In cucina il lavello è pieno di piatti sporchi. Macchie di sugo ormai calcinate dal succedersi delle cotture chiazzano i fornelli. Questa è la norma, l’eccezione (che varia, in festosa sequenza) è una padella carbonizzata, o il colapasta monco di un manico, o una pirofila con maccheroni avanzati che produce le sue muffe proprio sul ripiano davanti al frigo: un passo ancora e avrebbe trovato salvezza, ma la tua maestria nell’assecondare l’entropia del mondo sta esattamente in questo minimo, quasi impercettibile scarto tra il “fatto” e il “non fatto”.
“Quasi radiosa, in questo quadro bisunto e tendente allo scuro, è l’aureola candida che sta sotto la macchina del caffè. È fatta di zucchero. Deve sembrarti lezioso centrare con il cucchiaino la circonferenza della tazzina, e dunque spargi virilmente il tuo zucchero con il gesto largo e brusco del seminatore. Levando poi la tazzina, rimane al centro un piccolo cerchio intonso, e intorno un anello di zucchero. Mi ci sono affezionato, quasi come le formiche che a volte, in disciplinata fila, vengono a pascolare sul tuo astro involontario.”
“Ognuno è destinato a diventare il Grande Fratello di se stesso, sorvegliare filmare fotografare riprodurre ogni proprio gesto, ogni proprio sospiro, ovviamente ogni vestito e ogni accessorio, modellarsi autisticamente giorno dopo giorno senza che il cozzo con gli altri lo deformi, lo scomponga, lo confonda, lo innamori, insomma lo alteri, lo riconsegni al caso e alla natura, alla gloriosa confusione della vita?”
Torno in terrazza. La scena, cinematograficamente inquadrata, sarebbe questa: in una giornata di speciale magnificenza degli elementi, di quelle che fecero dire a Benedetto Spinoza “Deus sive natura”, un adulto contempla il mare da una terrazza, appoggiato al muro esterno di un appartamento. Dall’altra parte del muro, lontana mezzo metro appena, nel soggiorno dell’appartamento, una ragazzina guarda la televisione.

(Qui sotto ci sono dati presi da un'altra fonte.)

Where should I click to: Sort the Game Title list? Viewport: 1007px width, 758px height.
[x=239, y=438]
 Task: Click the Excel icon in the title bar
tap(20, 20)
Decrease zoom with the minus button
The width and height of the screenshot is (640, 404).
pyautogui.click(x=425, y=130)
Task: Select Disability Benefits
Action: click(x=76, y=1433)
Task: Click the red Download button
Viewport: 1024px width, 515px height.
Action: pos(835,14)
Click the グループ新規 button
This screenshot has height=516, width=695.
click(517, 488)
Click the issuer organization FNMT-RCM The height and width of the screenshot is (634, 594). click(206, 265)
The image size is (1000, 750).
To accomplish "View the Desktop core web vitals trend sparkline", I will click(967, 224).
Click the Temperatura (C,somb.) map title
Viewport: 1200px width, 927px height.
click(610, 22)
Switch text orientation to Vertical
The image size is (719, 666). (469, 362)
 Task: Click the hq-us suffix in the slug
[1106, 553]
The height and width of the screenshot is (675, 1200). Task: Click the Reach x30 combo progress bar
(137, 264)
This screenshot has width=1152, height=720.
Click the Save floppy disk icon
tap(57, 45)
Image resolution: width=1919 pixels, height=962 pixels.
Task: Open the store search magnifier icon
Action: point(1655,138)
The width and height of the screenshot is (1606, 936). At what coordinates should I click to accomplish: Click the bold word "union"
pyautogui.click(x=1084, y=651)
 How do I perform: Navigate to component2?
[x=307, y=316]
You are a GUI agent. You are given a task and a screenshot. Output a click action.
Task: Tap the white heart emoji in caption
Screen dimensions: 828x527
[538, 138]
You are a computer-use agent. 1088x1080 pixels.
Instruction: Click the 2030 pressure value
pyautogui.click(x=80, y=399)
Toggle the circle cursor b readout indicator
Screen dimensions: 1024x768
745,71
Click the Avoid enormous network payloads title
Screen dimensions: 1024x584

Che probabilità di successo ha la Soluzione Finale in corso d’opera, quella che prevede la trasformazione degli esseri umani in Scemi Totali (e dunque consumatori ideali e sudditi ossequiosi) attraverso il narcisismo di massa? La narcisizzazione dell’umanità ha punti di crisi? È un processo reversibile? Esiste il momento nel quale Paffy di Baranzate scende dalla Twingo e dice: “Scusate, andate avanti voi, non so perché ma mi è passata la voglia”?